I had a difficult time frame to deal with on Monday. I had an appointment at eleven AM in East Portland, and then an appointment at four PM on the west side, south of OHSU.
This left a four hour gap. I had to keep myself occupied and not freaking out for four hours. I had to eat lunch, which I brought with me, and I also was going to call my brother. And... walk, I guess. A good friend got me a kindle for my birthday, and I figured I could read that- had the next Terry Pratchett on there, so why not?
(Aside from loving the Discworld series, I have found Terry Pratchett to be one of the few things I can just pick up and read right now. Reading has become frustrating and difficult, and Terry Pratchett isn't. Sort of a coping mechanism. So I started at the beginning of the Discworld series, and am going through all of it... I believe there are over 30 books.
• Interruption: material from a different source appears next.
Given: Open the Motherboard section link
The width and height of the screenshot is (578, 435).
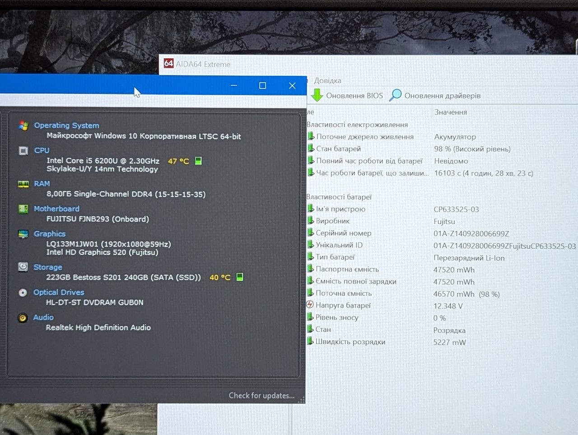Looking at the screenshot, I should coord(56,209).
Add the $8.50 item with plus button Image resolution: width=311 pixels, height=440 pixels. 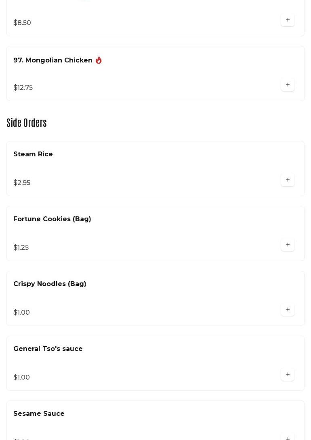(x=288, y=20)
And I'm on 13, or close to that.)
So I finish my first appointment, and go walking, looking for a place to sit down and barricade myself. I found myself getting closer to the house of a writing mentor and hero of mine, and remembered being a part of his writing group. That reminded me that there was a Zupan's up the street. I walked up there, and the place was deserted. Fantastic. I bought a kombucha, and went to one of the outdoor tables tucked up against the outside wall. I laid out my lunch and read while I ate.
It took me quite a long time to realize that not only was the outdoor seating barely used, it was only used for a few minutes while people stopped to smoke and fiddle with their smart phones.
This was going to be the place that I talked to my brother. But I decided that walking and talking was a good thing, too. Just had to find quieter neighborhoods.
So I'm wandering, and I'm mostly focused on the phone. Which is a good thing, as there are fucking leafblowers everywhere, and people that I could get anxious around. I just kept talking and walking.
So I am going down this street, talking pretty loud to my brother, completely oblivious, when out of the corner of my eye, I spot someone I know. Now, I could not be completely sure, but I believe it was an assistant manager I worked under at new seasons. I couldn't make out features, but the hair was right, and I immediately went into panic mode.
Here is one of my greatest pools of paranoia- that people I know will see me, and get confused, or even angry or hurt, because they see or hear me in without the required aspects of illness. I mean, anxiety, right? Why am I outside? Depression? Why am I talking so animated?
The paranoia is worse for anyone from my old job. If I could go back I would. But that environment is just too stressful, and I'd break down. And I've been left with this feeling like I've betrayed them. So, for her to see me, looking like I'm fine, just makes it worse.
I rallied like mad with my brother. I don't think he knew- covering up my stuttering and drop into a low mutter for a bit. And that moment is still with me. How she might be telling everyone now "Yeah, I saw him. He's fine. What the fuck?"
And I'll jump ahead of folks by saying yes, I know that paranoia isn't real. Yes, so much of this is illogical and ridiculous.
And yet, here I am.
(And if you noticed that now I'm paranoid of what you think. Oh, mental illness, you cheeky bastard!)